[BioPython] Bio.PDB : loading Big PDB with segments

Tue Aug 1 21:09:22 UTC 2006

Arturas Ziemys wrote:
> Hi,
> 
> Whose PDB files are generated by NAMD or VMD. NAMD is molecular
> dynamics programs and VMD for structure manipulation and
> visualization. My modeled systems - and believe the systems of others
> in MD - are big in sense that these PDB files exceeds the limits in
> resid or serials. For example, as far I understant, unification of
> atoms in VMD is made with segment information and it has no problems
> with that.
> 
> In my opininion those files follow PDB format. At least I found no
> differences in column structure or column content of PDB. It seems
> that Bio.PDB just takes the segment's identities as some record to
> ATOM entry, but they are meaningless making them unique or original
> if the records with the same serial are met in PDB. After I tryed to
> load those files, I got plenty errors and the "dublicated" entries
> were just skipped.

It sounds like there is just too much data for the original column 
widths to hold, and that Bio.PDB simply doesn't understand the 
conventions being used.

Hopefully the file format will be extended officially, but I suspect 
(without having looked at the data) that these NAMD/VMD files are not 
following the strict PDB format.

That's not to say Bio.PDB shouldn't try and support them in permissive 
mode.  I think this might be a job for the module's author, Thomas 
Hamelryck (who is subscribed to this mailing list).

> I could do some "preproccesing" on PDB supplying chain identifier
> foer each segment each time load PDB files and remove supplied chain
> labbels each time on exit. But I am interested is there any another
> way ?

Can you output the data in a different file format? Does mmCIF suffer 
from the same limits when dealing with large molecules?

You might also try Konrad Hinsen's Molecular Modelling Toolkit (MMTK). 
In my experience its fussier than Bio.PDB for non-standard PDB files, 
but on the other hand many of its users may also use NAMD/VMD.

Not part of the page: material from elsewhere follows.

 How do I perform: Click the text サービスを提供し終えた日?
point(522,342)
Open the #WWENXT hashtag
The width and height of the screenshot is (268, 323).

http://www.python.net/crew/hinsen/MMTK/

There is also the Python Macromolecular Library (mmLib) but I have never 
  tried it myself:

http://pymmlib.sourceforge.net/

> I could attach as an examle, but comppressed file is ~ 1MB,
> uncompressed > 5 MB. If it is OK with the size - I can send a PDB
> file.

Please don't send the file to the mailing list - it would be a bit big.

I suggest you file a bug (include version numbers for Python, BioPython, 
NAMD and VMD too), and then choose "create an attachment" and upload the 
file - a standard compression like .zip or .taz.gz should be fine.

http://bugzilla.open-bio.org/

Thank you

Peter